Nicely done article. Thanks for making me think.
Dear Tim,
Thank you for reminding me to think about teachers too. I wonder what the limits/constraints are for teachers? If the internet helps us expand beyond the classroom, what should the creative inducing constraints be? For instance, is it enough to connect students in one school with another? Is it enough to suddenly have the resources of major research archives at our student’s disposal? To use your metaphor, does adding more colors to the palette insure creativity? I think it makes it possible, but something more is needed. In each case the something more will be different.
Perhaps a good guiding question would be “Does this new connection beyond the bricks and mortar classroom add to our understanding/deepen our understanding.? While I see value in connecting students to other students and resources, given all the constraints on teachers time (the currency of schools) there has to be a real value added extension/deepening of understanding.
Well, knock me over with a feather.
Really, this is new.
Come to the world of the entertainment arts (TV, film, theatre, etc.) and exercise your creativity.
You will right from the start multiple constraints:
1) the script
2) the director’s vision
3) the resources available
4) what the budget will cover (a.k.a. the producers will pay for)
5) “tradition” — established procedures, methods, expectations.
and the most constraining of all:
6) what the audience will buy.
Yet, given all that, the entertainment arts thrive and constantly awe us with new wonders.
Good theater teachers, dance teachers, art teachers, film teachers do this ALL the time. They PUSH the students to be creative but with limits always present. Maybe the arts should be more important in the curriculum, more respected and more imitated in their methods.
Dear Doug,
Thank you for your comment. I couldn’t agree with you more. Its no wonder the “A” has been added to STEM to make it STEAM. And yet for many of us not grounded in the arts, there is a miss-perception of the creative process and the interplay between creativity and the many different constraints you have so helpfully outlined I would go one step further and suggest that for many this insistence on content mastery first, creativity in college arises from our own misunderstanding of the interplay between knowledge, limits, and exploration in creating something new. Furthermore, as teachers some of us may wonder about our own ability to set the sorts of limits that engender creativity that doesn’t devolve into facile exercises. While I would agree that the arts need to be central to our student’s learning, our colleagues in the sciences, humanities, and social sciences need to learn from their art colleagues!

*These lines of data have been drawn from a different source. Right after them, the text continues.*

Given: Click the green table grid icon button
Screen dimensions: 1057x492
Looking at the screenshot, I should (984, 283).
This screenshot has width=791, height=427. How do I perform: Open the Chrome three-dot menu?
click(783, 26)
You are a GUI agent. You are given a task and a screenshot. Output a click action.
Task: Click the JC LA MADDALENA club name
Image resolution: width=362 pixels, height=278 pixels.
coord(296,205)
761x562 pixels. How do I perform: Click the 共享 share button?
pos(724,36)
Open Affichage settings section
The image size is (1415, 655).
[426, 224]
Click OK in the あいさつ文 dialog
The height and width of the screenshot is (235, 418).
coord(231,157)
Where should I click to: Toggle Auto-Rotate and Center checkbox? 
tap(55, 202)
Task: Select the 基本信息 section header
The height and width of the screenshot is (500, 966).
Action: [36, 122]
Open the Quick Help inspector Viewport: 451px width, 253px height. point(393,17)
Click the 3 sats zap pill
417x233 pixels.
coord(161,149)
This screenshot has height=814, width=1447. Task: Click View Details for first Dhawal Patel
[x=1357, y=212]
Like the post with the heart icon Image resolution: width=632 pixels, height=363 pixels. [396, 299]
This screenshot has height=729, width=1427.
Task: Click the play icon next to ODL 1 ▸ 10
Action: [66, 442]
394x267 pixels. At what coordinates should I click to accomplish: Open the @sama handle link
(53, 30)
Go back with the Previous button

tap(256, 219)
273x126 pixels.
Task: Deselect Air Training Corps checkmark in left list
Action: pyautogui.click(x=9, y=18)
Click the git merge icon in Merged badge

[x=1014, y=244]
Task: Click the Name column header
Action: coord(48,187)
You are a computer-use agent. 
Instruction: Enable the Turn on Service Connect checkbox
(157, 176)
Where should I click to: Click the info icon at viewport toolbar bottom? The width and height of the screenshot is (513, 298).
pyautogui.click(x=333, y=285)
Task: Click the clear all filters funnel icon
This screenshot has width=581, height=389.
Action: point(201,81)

One thing that struck me continually in my work as a drama teacher of elementary and high school students was that having parameters or limits almost forced the creativity or at the very least, prompted it. If kids had the freedom to improvise what they wanted, they would flounder.
Dear Susan
Thank you for your comment. I have seen this in a recent turn over in art teachers. A previous art teacher set very few parameters for her students and the work by and large lacked the depth and exploration I see with our current teachers. I am not an art teacher, but it is as if parameters and limits push students to greater depth in exploration. I would say this is my experience as a history teacher. I try and give my students license in choosing topics, sources, demonstrations of learning while setting limits in expectations of creating new knowledge, contributing to existing knowledge, demonstrating wisdom in understanding–though sometimes I do want an analytical essay (though it doesn’t have to be five paragraphs and written strictly in third person)!